======== Material for this task ========

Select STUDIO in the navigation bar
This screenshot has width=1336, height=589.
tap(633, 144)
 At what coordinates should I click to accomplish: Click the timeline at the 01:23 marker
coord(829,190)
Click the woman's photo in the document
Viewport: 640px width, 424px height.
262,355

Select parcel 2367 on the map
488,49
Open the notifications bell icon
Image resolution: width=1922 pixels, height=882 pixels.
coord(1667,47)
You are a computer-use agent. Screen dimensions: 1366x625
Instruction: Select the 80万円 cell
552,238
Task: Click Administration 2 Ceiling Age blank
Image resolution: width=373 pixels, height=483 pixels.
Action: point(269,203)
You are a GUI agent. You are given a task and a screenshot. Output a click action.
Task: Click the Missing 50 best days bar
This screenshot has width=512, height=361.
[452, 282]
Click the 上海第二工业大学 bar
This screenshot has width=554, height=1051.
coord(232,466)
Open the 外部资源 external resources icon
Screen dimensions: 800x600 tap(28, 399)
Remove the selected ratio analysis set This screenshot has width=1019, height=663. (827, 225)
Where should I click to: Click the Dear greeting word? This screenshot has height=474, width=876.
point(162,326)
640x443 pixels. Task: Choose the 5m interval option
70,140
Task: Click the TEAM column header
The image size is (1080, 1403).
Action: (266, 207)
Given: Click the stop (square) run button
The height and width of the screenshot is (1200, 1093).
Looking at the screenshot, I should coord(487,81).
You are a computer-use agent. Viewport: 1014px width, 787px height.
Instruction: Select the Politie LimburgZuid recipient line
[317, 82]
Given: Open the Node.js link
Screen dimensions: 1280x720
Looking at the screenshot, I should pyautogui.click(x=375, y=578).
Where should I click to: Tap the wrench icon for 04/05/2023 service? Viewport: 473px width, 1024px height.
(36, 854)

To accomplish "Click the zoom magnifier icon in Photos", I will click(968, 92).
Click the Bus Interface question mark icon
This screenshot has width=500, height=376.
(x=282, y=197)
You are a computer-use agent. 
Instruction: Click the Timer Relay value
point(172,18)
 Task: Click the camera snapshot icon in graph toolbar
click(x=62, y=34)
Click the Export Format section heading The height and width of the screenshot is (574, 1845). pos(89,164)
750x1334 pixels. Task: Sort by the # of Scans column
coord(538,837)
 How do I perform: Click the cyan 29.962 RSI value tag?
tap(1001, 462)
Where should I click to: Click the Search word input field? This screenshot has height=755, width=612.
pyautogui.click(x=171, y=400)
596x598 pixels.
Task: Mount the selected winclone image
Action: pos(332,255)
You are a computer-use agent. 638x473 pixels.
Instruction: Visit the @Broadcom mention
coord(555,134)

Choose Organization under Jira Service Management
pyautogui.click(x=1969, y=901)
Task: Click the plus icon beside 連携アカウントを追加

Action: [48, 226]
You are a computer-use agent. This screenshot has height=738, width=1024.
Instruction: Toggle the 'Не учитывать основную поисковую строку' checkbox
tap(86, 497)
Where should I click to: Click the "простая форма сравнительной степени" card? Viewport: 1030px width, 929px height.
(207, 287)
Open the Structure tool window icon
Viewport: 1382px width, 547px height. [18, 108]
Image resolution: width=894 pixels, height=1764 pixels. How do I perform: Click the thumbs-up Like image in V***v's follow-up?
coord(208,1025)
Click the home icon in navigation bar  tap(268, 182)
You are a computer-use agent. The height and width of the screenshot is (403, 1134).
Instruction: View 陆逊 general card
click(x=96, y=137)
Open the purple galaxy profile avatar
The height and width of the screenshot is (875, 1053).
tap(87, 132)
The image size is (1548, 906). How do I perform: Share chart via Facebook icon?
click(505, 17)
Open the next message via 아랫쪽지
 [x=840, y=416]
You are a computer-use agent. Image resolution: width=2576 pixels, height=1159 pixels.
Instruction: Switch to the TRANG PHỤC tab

========

- [Task instructions]: Filter the records above for lines containing the word "navigation", and copy those lines.

- [Response below]:
Select STUDIO in the navigation bar
Click the home icon in navigation bar  tap(268, 182)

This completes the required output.